The sugar beet scene is not as sweet as it should be as a late start to spring planting and rising temperatures in Idaho that have threatened the quality of remaining stocks. Heavy rain has pushed back planting by as much as two weeks already but sugar beets remain a popular crop for rotational planting. The 12-month outlook shows a chance of “modest” profitability for this year’s crop.

In the world of onions, the top fell in on the market, literally. Heavy snowstorms in the region caused the collapse of as many as 50 onion storage and processing facilities in Treasure Valley, Oregon. That loss of supply caused a temporary spike in prices, but reinforcements from Mexico soon pushed prices back down below the break even point. Spring planting is at least three weeks behind schedule for many producers and may lead to lower yields later this year if summer conditions don’t put the crop back to the black.
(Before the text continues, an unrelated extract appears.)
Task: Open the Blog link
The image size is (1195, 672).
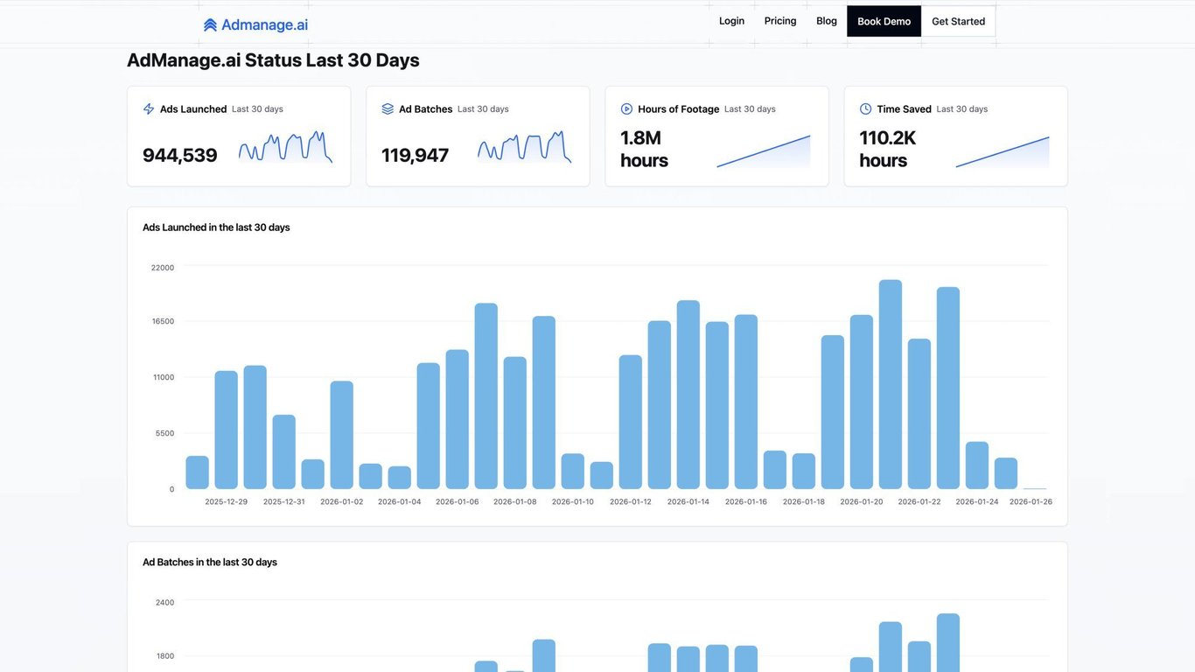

The 12-month outlook remains bleak, but high quality residual stocks could fetch a slightly higher price.

Apple growers are feeling plucky as prospects for profitability remain high across the industry. As of March 1, the estimated stock in Washington was calculated at 134 million boxes, which was the second largest crop on record. Apple sales are keeping pace with previous years but traditional varieties may hit a snag as demand continues to shrink. The outlook is best for producers with a diverse and quality mix of apple varieties.



Cherry profits may be the the low hanging fruit of 2017 as a frigid winter has been hard on common pests and viruses while improving the likely harvest date from years past. So far this year the number of temperature appropriate growing days have matched historic averages and the harvest is expected to start rolling in around mid-June. Profitability is expected to continue over the next year, particularly for early-season varieties.
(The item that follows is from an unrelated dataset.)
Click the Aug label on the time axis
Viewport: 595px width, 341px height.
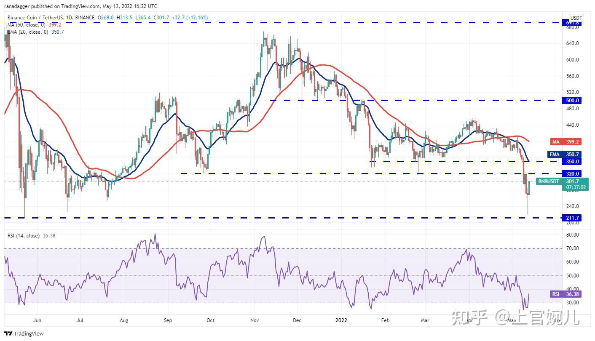[123, 320]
The pear market has avoided going mushy despite severe winter weather that dropped temperatures below zero and threatened to damage orchards. Prices are running parallel with supplies for most varieties. Bartlett and Bosc prices are down due to a large supply while d’Anjou prices have been buoyed by a small crop. Market prices are likely to remain stable over the next year.

Vineyard manicurists and vintners from Washington, Oregon and Idaho are riding high on the flow of a high-quality 2016 vintage. In addition to its quality, the grape harvest of 2016 came in at an unprecedented 270,000 tons. Crop damage was extremely limited over the winter and the market continues to be driven to new heights by consumers seeking high value and direct to consumer market wines. Stellar profits are likely to continue over the next year.
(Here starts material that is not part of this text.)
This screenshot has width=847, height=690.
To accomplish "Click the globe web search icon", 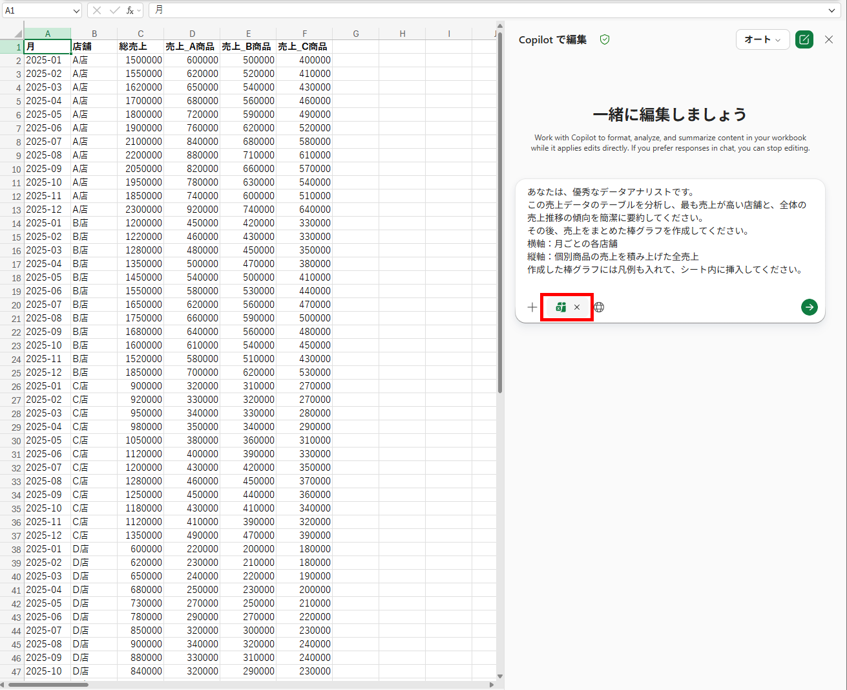I will 599,307.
The forest industry has been hampered by a slow to recover housing market. Last year single-family starts made up just 67 percent of the new housing market which was down from a 10-year average of 71 percent, but higher than the 64 percent recorded in 2015. That slow but steady housing market recovery is expected to continue and returns from mills are also headed in a positive direction thanks to increasing lumber prices and a dependable demand for fiber.

Prospects at nurseries and greenhouses are on the rise along with the arrival of spring and slow growth in the single-family housing market. Overall sales are expected to increase in 2017 but early season sales may be depressed a bit by persistent poor weather. Improved sales and a more balanced inventory created higher prices and improved margins last year and the 12-month forecast expects the market to remain profitable.

Fisheries are being strung along by high demand. A bounty of pollock has caused that market to go soft bellied but a harvest limit on crabs and a poor pink salmon run have pushed those prices higher. The fishing fleet has also been adding new vessels and improving old equipment in order to create more efficient operations. Profitability is expected to remain strong over the next year, especially for Pacific cod and sablefish.

Northwest Farm Credit Services is a financial cooperative valued at $11 billion and tasked with providing financing and related services to farmers, ranchers, agribusinesses, commercial fishermen, timber producers, rural homeowners and crop insurance customers in Washington, Oregon, Alaska, Idaho and Montana.